### Excerpt
◇ ◇ ◇ ◇

Shoot what’s in your horn, you won’t be disappointed
 
I use 4F for just casual shooting, but use 3F when hunting due to the fact 4F is unglazed and finer and turns to soup in wet humid conditions. 3f seems to hold up better in those conditions.
 
Military procedure was to have the ball and powder in a paper tube. Tear off bottom with your teeth, prim the pan and pour cartridge down the bore and ram ball home
Seventeenth century matchlock shooters often had a priming flask, but we know of no documentation of a separate priming horn of flask used in general after the flintlock age.
Shoot what’s in your horn, you won’t be disappointed
DeWitt Bailey documents some military usage of horns for priming. Mainly the more specialized troops.
 
Were those not cannon priming horns?
It seems that in at least one reference the writer, a Ranger company captain, actually calls it a priming-horn filled with pistol powder to reduce miss fires in action. Another simply states the horns held about a pound of powder. Bailey states and documents that light infantry at least some of the time used powder horns.
 
I use 3f in the pan as well as the main charge in my .32 caliber rifle.. In my large caliber guns and my smooth bore, I use 2f as the charge and 4f in the pan. In my experiences, I've not had good luck using 2fg as a priming charge. I guess I could use 3f in the pan of my larger bore guns, but I've got half a can of 4f, so I'm going to keep using until it's gone.

◇ ◇ ◇ ◇

### Given data
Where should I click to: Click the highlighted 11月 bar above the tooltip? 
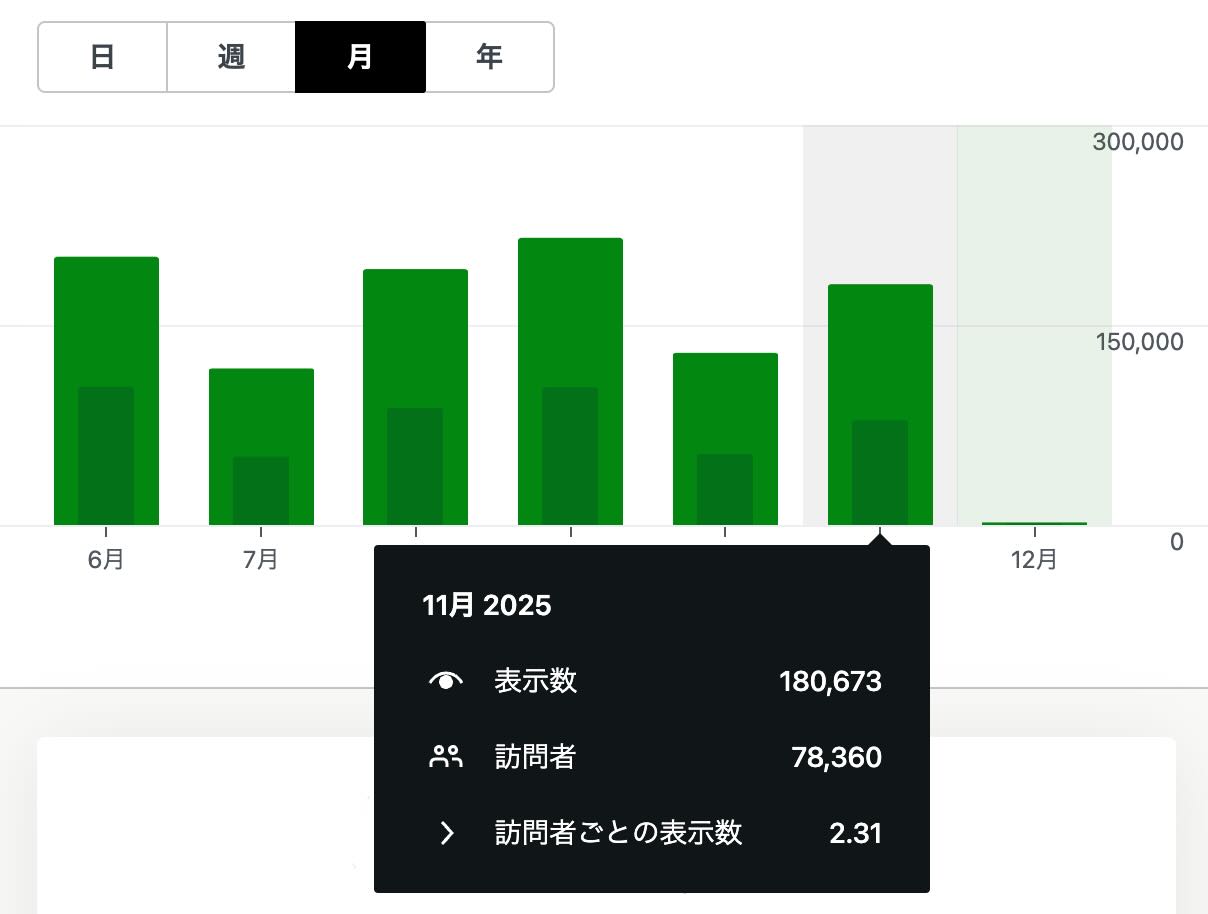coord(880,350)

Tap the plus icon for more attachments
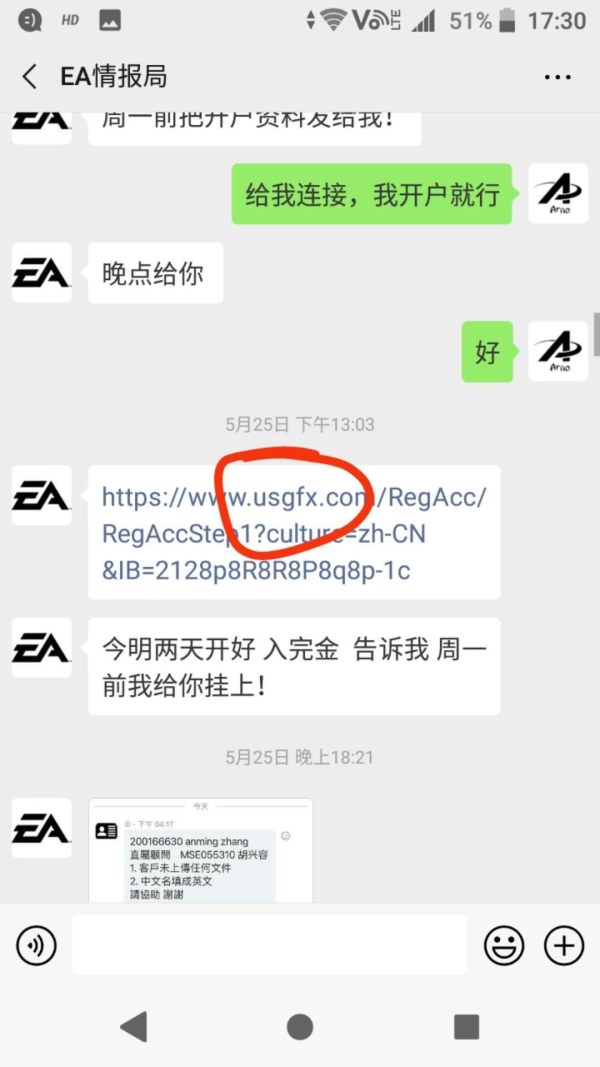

◇ ◇ ◇ ◇

### Set task A
In the black powder discussion, reproduce the stretch from "Military procedure was" through "used powder horns." word for word.
### Set task B
List every distinct black powder grade named in the black powder discussion, counting "2f" and "2fg" as one grade.

### Worked solution A
Military procedure was to have the ball and powder in a paper tube. Tear off bottom with your teeth, prim the pan and pour cartridge down the bore and ram ball home
Seventeenth century matchlock shooters often had a priming flask, but we know of no documentation of a separate priming horn of flask used in general after the flintlock age.
Shoot what’s in your horn, you won’t be disappointed
DeWitt Bailey documents some military usage of horns for priming. Mainly the more specialized troops.
 
Were those not cannon priming horns?
It seems that in at least one reference the writer, a Ranger company captain, actually calls it a priming-horn filled with pistol powder to reduce miss fires in action. Another simply states the horns held about a pound of powder. Bailey states and documents that light infantry at least some of the time used powder horns.

### Worked solution B
4F
3F
2F